• [What is expected]: Start at the line in the entries below that contains "Task: Click Marnie's", stop at the line that contains "The image size is (442, 355).", and output exactly the lines in that span, both ends included.

• [Material for this task]:
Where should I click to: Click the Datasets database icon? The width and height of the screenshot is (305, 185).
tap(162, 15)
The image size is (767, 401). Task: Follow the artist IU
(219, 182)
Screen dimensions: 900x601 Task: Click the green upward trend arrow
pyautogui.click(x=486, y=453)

...

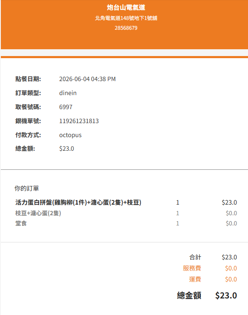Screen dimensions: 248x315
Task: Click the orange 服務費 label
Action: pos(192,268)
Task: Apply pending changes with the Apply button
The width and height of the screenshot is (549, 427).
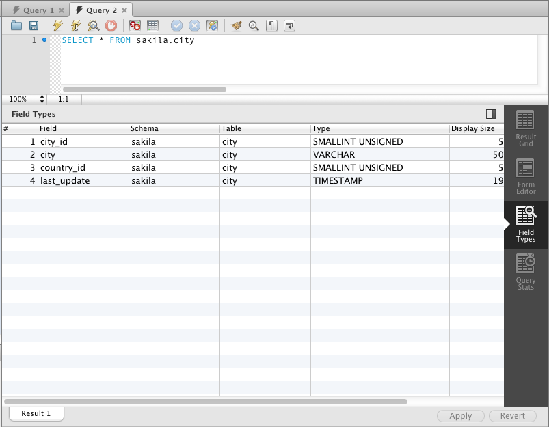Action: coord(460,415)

...

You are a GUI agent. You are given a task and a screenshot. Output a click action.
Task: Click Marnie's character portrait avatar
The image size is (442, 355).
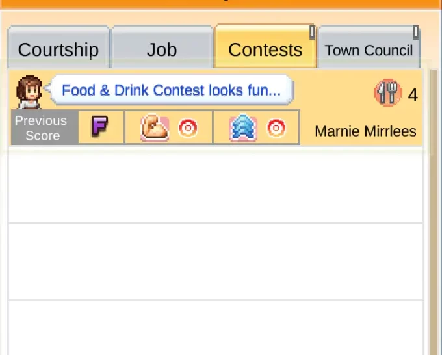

• [Solution to the exercise]:
Task: Click Marnie's character portrait avatar
The image size is (442, 355).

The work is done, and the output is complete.